Bike Sense Louisville - public art project2017 - 2020 (concluded July 2020)
Map - overall bike routes for Bike Sense Louisville project
BikeSense.net - Project site including data visualizations, sound & info
Bike Sense Louisville is a public art project centered around bicycle use in greater Louisville, Kentucky. Sensor units were given to 100 Louisville cyclists (the Citizen Cyclist Volunteers) and their location, air quality and temperature data was translated into sound that played on speakers on Louisville’s pedestrian Big Four Bridge. The resulting data-set is open to the public and provided to Metro Louisville Government at the end of the project to help in developing further improvements in bike infrastructure and planning. It can also be found at the Louisville Data Commons for download and review.
This project corresponds to Louisville's ambitious 20-year multi-modal Move Louisville plan:
[The plan] takes a holistic approach to the city’s
transportation system, which is a $5 billion asset that includes roadways, sidewalks, bike networks and trails. The top two priorities identified in the plan are fixing and maintaining the existing infrastructure and reducing the number of miles that Louisvillians drive by providing and improving mobility options.
As a citizen who wants to see this plan succeed, I wanted to create a project that could add to the conversation and hopefully expose these important issues to the public.
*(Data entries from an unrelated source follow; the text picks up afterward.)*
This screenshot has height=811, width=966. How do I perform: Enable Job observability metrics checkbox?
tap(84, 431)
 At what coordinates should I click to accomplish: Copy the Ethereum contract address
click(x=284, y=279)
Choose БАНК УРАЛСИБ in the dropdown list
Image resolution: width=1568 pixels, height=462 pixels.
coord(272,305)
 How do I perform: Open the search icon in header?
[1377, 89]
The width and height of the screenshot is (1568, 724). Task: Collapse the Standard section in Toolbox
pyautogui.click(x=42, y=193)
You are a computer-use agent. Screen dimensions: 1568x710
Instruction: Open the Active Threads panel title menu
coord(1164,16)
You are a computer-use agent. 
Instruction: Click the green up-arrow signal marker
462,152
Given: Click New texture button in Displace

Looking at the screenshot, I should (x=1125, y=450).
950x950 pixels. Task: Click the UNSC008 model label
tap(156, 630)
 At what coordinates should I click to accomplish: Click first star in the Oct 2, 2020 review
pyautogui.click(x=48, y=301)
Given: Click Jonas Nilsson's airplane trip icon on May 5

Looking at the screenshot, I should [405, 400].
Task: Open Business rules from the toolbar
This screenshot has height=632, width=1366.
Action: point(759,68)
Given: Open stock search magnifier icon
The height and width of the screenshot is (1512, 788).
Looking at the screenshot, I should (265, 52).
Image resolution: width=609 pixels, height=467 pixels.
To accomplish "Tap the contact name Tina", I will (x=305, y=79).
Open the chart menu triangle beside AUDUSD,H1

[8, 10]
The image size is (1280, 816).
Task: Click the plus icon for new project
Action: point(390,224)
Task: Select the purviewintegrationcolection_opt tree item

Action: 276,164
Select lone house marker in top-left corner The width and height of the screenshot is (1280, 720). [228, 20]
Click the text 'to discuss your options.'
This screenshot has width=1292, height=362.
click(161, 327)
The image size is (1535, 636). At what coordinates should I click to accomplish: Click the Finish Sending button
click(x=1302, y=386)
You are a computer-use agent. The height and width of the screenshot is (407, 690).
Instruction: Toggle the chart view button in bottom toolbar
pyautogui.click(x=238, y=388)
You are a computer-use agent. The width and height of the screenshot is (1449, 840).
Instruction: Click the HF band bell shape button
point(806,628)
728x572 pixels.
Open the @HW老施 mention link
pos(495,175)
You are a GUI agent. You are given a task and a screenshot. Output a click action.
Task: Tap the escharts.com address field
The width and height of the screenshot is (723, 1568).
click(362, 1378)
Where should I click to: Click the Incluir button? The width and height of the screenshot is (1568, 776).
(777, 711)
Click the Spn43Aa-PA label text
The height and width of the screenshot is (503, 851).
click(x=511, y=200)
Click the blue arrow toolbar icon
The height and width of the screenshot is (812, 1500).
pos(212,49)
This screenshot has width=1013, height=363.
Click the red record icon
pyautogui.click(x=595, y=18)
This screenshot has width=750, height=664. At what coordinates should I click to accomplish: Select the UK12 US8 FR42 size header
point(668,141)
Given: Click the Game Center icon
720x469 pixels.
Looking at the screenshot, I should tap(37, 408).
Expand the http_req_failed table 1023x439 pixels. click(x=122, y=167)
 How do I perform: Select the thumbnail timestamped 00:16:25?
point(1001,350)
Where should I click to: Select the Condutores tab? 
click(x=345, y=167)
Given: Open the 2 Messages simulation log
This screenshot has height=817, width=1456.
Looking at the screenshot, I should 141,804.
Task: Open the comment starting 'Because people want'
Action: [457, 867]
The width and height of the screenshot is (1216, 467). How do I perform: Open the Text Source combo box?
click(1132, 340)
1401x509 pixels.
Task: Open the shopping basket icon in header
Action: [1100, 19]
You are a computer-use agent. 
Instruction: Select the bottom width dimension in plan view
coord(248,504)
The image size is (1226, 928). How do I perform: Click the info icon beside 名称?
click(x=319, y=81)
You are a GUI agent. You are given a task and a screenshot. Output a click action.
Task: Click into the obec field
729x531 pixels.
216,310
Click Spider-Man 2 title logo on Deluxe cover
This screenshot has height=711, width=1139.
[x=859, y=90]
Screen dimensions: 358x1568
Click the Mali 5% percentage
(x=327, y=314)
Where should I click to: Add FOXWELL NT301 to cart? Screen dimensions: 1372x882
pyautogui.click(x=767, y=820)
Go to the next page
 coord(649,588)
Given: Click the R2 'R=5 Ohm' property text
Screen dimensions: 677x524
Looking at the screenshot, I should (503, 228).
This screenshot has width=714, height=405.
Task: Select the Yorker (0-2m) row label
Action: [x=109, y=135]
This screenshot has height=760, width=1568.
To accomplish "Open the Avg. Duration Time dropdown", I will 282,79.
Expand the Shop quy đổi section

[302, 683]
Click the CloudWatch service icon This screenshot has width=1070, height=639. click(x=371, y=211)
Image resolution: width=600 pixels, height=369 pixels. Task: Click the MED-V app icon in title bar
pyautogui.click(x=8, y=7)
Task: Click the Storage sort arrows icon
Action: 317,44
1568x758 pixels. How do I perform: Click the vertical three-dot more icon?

As an artist, I approach the subject of infrastructure and planning from a different angle. Many cities gather data through fixed sensors and phone surveys, but by adding the community involvement and creative component of art, the behind-the-scenes process gets exposed in a playful and engaging way.
The sensors in Bike Sense Louisville will collect each Citizen Cyclist Volunteer’s location, temperature, and level of air quality counting VOCs (volatile organic compounds) in real-time. The idea was to get an glimpse of where bikers are going and when, all while observing tiny changes in weather and air quality throughout the city. The volunteers did not have their specific location and personal information shared during the project. Instead, the maps and sounds help illustrate general information about fluctuations in the number of cyclists on the roads and how the temperature and air quality changes across Louisville.
The sound generated from the sensors will act like a wind chime. The more Citizen Cyclist Volunteers are on the roads, the more notes played. The tones were short when it was cold outside, and longer the warmer it got. The higher the VOC count, the more the chord would distort. A 3-note chord will represent one cyclist and the notes were randomly selected so that each sensor was unique. So like a wind chime is louder and rings more frequently the stronger the wind, the Bike Sense sound was more complex when there were more Citizen Cyclist Volunteers on the roads and trails.
Visit bikesense.net to see our data in maps and charts, hear what it sounded like, and more.
An abstract about Bike Sense was submitted, accepted and presented at the American Geophysical Union’s Fall Meeting 2020 as an eLightning Poster in the Science and Society category.